Tuesday, January 17, 2012

Use an Alias, Leave Better Comments [STUDY]


Interesting to consider as we customize accounts/personas going forward.

Go to article

                 Commenters who use pseudonyms tend to offer better comments, a study by Disqus suggests.
The study, drawn from commenting platform Disqus’s 60 million-plus user base and nearly half a billion comments, finds that pseudonymous users — that is, those who use an alias on Disqus rather than identify themselves via Facebook, or log in anonymously — tend to leave both a greater quantity and quality of comments. 

Quality was determined by the frequency with which comments were liked, flagged, marked as spam, deleted and responded to.

On average, commenters using an alias contributed 4.7 times more often than commenters identified by Facebook, and 6.5 times more often than anonymous commenters.

Pseudonymous comments also tend to elicit positive reactions (61%) — i.e. likes and/or responses — compared to Facebook-identified users (51%). Not surprisingly, anonymous commenters tend to be the worst. Of the comments analyzed in the study, only 34% were deemed “positive,” while 55% were deemed neutral and another 11% marked negative.


It’s necessary to approach the findings with some reservations, however.

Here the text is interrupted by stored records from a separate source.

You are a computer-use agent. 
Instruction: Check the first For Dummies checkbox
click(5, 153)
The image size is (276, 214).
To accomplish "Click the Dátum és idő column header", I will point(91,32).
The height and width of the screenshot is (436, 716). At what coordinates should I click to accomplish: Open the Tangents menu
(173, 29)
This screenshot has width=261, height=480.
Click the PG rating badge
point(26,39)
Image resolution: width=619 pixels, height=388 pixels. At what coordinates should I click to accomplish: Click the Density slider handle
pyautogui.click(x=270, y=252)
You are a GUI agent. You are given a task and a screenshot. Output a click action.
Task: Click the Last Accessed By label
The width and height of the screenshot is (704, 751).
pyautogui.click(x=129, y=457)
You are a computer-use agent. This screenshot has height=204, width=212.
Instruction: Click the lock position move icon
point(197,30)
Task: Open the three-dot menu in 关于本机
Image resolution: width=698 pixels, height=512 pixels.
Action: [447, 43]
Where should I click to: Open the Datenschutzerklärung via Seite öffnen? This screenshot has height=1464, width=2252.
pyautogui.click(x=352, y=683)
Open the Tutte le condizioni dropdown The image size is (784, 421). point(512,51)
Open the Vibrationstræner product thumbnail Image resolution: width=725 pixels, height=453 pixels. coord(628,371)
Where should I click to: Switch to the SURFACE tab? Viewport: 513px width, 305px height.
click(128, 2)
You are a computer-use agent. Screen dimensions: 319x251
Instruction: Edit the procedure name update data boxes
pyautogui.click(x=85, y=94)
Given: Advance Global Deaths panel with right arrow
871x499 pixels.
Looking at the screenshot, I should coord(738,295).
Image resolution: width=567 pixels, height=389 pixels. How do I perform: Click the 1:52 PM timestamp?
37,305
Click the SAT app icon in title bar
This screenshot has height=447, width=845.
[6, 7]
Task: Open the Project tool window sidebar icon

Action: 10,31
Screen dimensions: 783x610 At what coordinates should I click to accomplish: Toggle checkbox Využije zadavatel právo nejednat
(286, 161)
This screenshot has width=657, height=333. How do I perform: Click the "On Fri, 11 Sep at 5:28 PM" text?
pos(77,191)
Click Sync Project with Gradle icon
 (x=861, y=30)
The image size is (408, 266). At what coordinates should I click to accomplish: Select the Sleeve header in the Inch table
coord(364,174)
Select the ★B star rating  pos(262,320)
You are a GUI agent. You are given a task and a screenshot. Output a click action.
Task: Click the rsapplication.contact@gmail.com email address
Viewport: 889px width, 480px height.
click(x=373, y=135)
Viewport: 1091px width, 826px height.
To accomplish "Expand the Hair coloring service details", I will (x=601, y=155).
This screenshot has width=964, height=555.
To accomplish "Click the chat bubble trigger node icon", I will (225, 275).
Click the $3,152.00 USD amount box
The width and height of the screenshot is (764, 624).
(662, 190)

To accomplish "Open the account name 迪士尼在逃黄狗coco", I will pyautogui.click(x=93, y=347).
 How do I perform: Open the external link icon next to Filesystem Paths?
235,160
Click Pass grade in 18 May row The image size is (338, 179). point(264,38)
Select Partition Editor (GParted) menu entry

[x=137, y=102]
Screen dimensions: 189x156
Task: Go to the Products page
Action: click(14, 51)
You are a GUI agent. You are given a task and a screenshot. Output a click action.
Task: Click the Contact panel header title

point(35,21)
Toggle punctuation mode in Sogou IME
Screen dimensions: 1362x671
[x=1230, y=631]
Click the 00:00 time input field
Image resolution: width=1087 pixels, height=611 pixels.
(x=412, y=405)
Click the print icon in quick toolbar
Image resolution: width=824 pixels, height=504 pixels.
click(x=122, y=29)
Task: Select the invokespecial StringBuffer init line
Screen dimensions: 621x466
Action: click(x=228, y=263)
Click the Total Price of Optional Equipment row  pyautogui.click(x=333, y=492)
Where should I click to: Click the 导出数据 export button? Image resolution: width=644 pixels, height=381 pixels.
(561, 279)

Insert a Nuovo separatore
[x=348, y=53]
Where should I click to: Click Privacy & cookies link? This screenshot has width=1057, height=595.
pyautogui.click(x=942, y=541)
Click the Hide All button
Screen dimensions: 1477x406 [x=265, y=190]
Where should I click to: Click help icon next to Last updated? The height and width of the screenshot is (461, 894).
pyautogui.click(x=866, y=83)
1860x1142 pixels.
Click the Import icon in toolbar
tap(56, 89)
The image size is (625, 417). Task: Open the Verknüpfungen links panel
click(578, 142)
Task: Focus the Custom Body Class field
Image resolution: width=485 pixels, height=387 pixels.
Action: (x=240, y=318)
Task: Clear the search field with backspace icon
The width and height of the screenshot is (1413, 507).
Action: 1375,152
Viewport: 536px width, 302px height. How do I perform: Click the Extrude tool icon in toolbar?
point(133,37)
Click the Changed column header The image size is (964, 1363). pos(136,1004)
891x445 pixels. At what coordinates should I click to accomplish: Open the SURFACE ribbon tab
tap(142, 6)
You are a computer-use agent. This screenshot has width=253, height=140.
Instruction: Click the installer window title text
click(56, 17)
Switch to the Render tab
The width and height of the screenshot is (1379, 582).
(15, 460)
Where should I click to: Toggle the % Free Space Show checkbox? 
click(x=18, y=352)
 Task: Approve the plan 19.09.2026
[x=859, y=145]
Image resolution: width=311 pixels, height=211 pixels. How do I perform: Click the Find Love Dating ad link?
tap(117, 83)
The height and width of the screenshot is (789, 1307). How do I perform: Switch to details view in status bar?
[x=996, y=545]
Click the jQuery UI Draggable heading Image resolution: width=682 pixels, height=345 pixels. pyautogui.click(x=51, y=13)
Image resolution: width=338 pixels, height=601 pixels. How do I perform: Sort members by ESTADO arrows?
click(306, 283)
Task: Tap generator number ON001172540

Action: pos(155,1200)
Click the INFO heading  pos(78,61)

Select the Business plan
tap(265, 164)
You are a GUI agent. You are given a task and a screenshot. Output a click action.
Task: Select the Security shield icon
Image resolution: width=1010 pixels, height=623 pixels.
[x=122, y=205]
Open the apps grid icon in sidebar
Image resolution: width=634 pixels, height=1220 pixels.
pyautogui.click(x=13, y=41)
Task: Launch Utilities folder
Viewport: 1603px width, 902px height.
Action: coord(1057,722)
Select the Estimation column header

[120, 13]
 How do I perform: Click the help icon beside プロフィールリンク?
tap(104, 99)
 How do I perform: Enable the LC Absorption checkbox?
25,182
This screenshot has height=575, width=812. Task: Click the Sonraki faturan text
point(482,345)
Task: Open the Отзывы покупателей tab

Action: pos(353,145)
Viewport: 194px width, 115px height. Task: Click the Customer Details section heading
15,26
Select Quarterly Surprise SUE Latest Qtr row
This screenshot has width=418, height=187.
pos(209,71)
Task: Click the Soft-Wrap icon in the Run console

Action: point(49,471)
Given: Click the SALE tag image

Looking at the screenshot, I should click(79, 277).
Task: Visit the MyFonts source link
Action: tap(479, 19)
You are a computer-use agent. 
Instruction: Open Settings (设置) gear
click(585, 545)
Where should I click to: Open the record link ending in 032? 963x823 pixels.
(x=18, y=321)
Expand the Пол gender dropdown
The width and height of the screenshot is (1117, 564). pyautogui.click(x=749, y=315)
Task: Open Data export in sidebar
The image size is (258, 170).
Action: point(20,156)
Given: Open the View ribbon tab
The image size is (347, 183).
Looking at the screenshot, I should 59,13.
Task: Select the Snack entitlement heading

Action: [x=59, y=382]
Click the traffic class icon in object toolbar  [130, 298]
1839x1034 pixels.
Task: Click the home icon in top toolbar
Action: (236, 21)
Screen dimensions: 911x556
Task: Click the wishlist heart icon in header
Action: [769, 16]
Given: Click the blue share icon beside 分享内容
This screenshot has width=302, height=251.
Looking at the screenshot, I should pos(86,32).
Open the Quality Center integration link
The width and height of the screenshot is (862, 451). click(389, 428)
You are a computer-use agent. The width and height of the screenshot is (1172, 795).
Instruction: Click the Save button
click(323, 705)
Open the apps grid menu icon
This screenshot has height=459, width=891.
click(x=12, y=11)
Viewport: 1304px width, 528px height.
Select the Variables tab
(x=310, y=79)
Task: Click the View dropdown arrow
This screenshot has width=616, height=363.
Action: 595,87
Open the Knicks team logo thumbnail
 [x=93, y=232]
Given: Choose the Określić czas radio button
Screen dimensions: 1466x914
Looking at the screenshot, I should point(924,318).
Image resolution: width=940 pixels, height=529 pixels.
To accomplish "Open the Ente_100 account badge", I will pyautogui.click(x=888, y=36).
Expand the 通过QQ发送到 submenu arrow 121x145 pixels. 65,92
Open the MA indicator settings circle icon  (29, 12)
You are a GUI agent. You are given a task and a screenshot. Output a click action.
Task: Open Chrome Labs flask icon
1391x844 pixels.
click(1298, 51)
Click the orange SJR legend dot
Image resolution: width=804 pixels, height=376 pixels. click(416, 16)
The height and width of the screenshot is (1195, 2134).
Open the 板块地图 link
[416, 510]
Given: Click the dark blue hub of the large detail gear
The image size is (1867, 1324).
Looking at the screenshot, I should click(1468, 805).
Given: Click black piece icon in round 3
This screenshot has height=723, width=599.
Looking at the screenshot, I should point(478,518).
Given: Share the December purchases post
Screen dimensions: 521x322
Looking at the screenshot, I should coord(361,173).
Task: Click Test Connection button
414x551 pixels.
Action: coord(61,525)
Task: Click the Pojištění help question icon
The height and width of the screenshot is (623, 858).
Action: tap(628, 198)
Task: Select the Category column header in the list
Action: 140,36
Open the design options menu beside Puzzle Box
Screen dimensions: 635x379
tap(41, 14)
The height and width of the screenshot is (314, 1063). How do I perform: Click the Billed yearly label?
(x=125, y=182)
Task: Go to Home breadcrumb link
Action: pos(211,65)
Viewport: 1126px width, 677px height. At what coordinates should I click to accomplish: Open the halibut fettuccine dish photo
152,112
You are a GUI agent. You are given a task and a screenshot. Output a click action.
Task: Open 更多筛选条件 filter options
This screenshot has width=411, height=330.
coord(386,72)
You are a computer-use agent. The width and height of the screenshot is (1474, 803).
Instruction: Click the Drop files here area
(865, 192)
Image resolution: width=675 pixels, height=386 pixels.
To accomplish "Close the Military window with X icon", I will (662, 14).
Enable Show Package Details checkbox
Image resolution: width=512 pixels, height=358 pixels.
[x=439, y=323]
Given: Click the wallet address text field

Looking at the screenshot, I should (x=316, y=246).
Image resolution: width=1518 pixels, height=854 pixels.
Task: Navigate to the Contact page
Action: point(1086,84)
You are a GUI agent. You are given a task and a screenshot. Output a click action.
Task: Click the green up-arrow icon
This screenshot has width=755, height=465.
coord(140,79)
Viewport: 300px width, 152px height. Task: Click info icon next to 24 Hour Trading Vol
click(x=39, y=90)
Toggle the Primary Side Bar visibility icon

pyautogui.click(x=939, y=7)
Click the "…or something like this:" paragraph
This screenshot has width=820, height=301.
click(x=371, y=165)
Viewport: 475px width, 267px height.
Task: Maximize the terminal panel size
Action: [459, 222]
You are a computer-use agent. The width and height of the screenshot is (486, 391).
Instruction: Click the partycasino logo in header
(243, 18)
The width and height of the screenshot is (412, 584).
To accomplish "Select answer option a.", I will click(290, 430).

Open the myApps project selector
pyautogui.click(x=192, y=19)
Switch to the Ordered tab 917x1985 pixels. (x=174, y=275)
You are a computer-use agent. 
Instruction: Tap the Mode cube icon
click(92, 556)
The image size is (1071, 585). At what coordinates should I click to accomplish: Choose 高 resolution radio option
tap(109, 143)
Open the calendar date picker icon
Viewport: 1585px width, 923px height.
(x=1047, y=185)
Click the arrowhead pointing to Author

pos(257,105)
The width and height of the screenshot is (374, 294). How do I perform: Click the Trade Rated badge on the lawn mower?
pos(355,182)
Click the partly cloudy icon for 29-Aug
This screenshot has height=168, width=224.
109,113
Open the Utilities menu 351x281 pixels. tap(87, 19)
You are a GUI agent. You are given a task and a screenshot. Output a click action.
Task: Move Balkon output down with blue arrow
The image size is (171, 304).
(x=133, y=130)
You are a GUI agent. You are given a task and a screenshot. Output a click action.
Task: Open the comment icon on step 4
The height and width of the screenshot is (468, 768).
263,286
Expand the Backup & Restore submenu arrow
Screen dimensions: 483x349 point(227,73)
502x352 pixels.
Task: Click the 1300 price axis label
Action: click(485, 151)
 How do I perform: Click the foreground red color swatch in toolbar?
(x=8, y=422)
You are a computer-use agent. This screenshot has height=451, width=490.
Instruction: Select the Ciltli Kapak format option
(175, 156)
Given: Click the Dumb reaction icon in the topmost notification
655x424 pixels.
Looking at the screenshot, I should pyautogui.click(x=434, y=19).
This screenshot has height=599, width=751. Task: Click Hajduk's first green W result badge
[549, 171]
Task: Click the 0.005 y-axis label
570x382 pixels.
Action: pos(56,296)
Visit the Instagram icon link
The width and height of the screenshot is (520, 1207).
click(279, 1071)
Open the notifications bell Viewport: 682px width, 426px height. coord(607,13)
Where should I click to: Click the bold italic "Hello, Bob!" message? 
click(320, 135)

Some of Disqus’s data is presented in a way to promote its own system over Facebook’s third-party commenting plugin, which has quickly gained traction among some 400,000 third-party publishers to date. At the end of its infographic on the study, for instance, Disqus points out that pseudonymous commenters account for 61% of all comments, without noting the percentage of such commenters versus those using their (presumably true) Facebook identities.

That said, there’s plenty of evidence to support Disqus’s findings — Reddit’s and Gawker‘s comments sections being prime examples.